El día no alcanza. Las semanas se vuelven pronto un mes, o tres.

Parece que transcurren más de prisa cuando se atiborran de actividades rutinarias: el ejercicio, el arreglo personal, la jornada de trabajo… Y los ratos libres también se tornan repetitivos, como actualizar las redes sociales, ver series de televisión o seguir con el trabajo desde casa.

Pero entre las prisas, quehaceres, deberes y entretenimiento programado, e incluso adictivo,  queda poco o ningún espacio para la reflexión.

¿Qué me motiva a levantarme además de la costumbre y de llenar 16 ó 18 horas antes de caer en la cama exhausta de sueño?

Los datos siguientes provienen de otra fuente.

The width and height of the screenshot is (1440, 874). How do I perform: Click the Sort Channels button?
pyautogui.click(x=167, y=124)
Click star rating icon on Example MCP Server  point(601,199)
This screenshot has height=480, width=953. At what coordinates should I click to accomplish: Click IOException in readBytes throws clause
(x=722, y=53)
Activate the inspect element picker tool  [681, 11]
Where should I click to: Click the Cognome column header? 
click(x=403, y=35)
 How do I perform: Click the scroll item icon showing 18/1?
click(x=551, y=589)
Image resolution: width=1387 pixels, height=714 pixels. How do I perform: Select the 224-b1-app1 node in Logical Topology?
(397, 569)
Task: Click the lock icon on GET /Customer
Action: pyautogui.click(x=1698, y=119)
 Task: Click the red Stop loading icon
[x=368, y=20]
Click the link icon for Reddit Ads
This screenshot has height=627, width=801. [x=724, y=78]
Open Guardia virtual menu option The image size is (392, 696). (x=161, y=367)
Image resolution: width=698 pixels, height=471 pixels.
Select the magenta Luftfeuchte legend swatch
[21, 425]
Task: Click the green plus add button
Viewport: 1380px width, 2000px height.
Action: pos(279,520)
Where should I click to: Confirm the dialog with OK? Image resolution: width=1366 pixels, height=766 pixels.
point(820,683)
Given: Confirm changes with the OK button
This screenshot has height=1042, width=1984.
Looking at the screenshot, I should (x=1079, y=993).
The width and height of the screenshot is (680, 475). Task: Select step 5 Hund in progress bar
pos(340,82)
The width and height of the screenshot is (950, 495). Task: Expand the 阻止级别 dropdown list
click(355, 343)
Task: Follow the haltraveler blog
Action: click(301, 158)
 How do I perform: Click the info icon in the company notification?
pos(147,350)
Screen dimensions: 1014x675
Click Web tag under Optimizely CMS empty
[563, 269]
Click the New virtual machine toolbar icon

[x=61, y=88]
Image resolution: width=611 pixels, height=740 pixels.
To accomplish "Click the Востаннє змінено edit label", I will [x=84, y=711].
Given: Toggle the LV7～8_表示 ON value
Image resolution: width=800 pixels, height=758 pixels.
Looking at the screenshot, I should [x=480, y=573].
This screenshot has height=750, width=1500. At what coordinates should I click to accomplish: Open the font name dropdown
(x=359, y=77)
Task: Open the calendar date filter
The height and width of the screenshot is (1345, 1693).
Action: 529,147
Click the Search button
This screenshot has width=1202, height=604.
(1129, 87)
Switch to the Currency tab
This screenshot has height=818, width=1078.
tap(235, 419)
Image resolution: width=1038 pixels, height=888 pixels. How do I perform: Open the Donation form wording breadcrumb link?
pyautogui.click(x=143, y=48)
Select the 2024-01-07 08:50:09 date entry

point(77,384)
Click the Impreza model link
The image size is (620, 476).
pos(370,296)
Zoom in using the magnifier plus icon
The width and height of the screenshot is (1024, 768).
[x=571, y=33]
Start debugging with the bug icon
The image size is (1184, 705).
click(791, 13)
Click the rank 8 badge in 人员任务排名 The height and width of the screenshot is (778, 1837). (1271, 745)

Reconozco que, en algunas temporadas, sólo saber que el tiempo contribuye a la degradación de malas memorias (dulce olvido). O por mera curiosidad de un suceso positivo para sacarme de la rutina, mágicamente, ya que no planeaba ningún cambio.

Ahora, me motiva realizar pequeñas modificaciones, como meditar unos minutos cada día. Con certeza se volverán repetitivas, pero al menos estoy consciente de que las planeé  y de perseguir un objetivo.

Desconozco si éste u otro cambio me conducirá a buen puerto, pero ya disfruto el viaje.